In this month's installment of Field Notes, Scott Bowe of Kemp Station discusses trees and their resistance to decay fungi.
If you have had the opportunity to travel the forests across Wisconsin, you will notice that we have an impressive variety of tree species. These tree species are an important source of food and shelter for wildlife, but also an important raw material for human use. But not all wood from trees is created equally. We favor some species for their aesthetic beauty such as the rich chocolate brown color of walnut or the bright white color of sugar maple. We favor other tree species for its durability in use such as the sturdiness of an oak beam in a 100 year old barn, or the black locust fence post that refuses to rot away by decay fungi. Let’s take a look at Wisconsin tree species and their ability to resist decay fungi.
Among Wisconsin trees you will find a wide range of resistance to decay fungi. There is an excellent resource called the Wood Handbook that is published by the Forest Products Laboratory on the UW-Madison campus. The Wood Handbook is available for free online and lists everything you want to know about wood. Specific to today’s conversation, it categorizes tree species by decay resistance. For example, aspen and birch are two species groups that are the least decay resistant. If a wind storm blows over an aspen stand, that aspen will have to salvaged within a year to have any value as a raw material. An example of a moderately resistant species would be tamarack. Our original log buildings at Kemp Station are made from tamarack logs and have held up well for nearly 100 years. Finally, two examples of Wisconsin species that are very decay resistant are Eastern redcedar and black locust. Farmers learned early on that black locust make excellent fence posts, which can last for decades.
What makes some tree species more decay resistant than others?

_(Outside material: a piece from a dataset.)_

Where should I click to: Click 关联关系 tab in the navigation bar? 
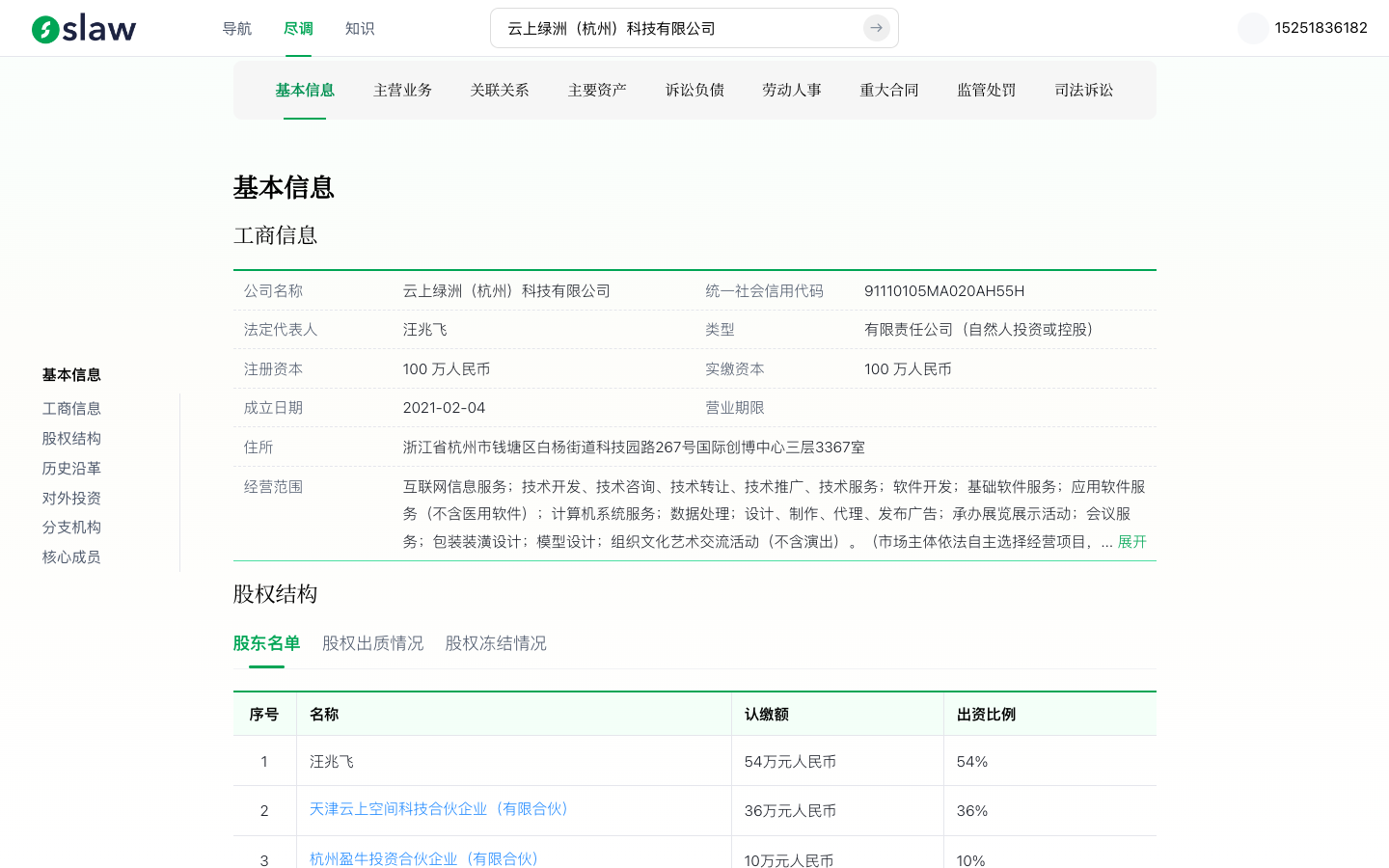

It all comes down to chemistry. Within the main trunk and branches, trees have sapwood and heartwood. Sapwood consists of the newest growth rings, contains living and dead cells, and measures in 1 to 2 inches from the bark. Heartwood consists of the older growth rings, contains only dead cells, and continues from the sapwood to the center of the tree. As an aside, people are often surprised to learn that all of the cells in the heartwood portion of the tree are dead. This is one of the reasons why a tree cannot heal a wound, it can only cover it up as the bark closes over the damaged area. As you move from the sapwood to the heartwood you find increased extractive content, which often darkens the color of the heartwood. In some species, these extractives make the heartwood resistant to decay and insect attack. Extractives include tannins, coloring matter, essential oils, fats, resins, waxes, and other metabolics. The name extractives comes from the fact that these chemicals can be removed or extracted from the wood using solvents such as water, alcohol, or acetone.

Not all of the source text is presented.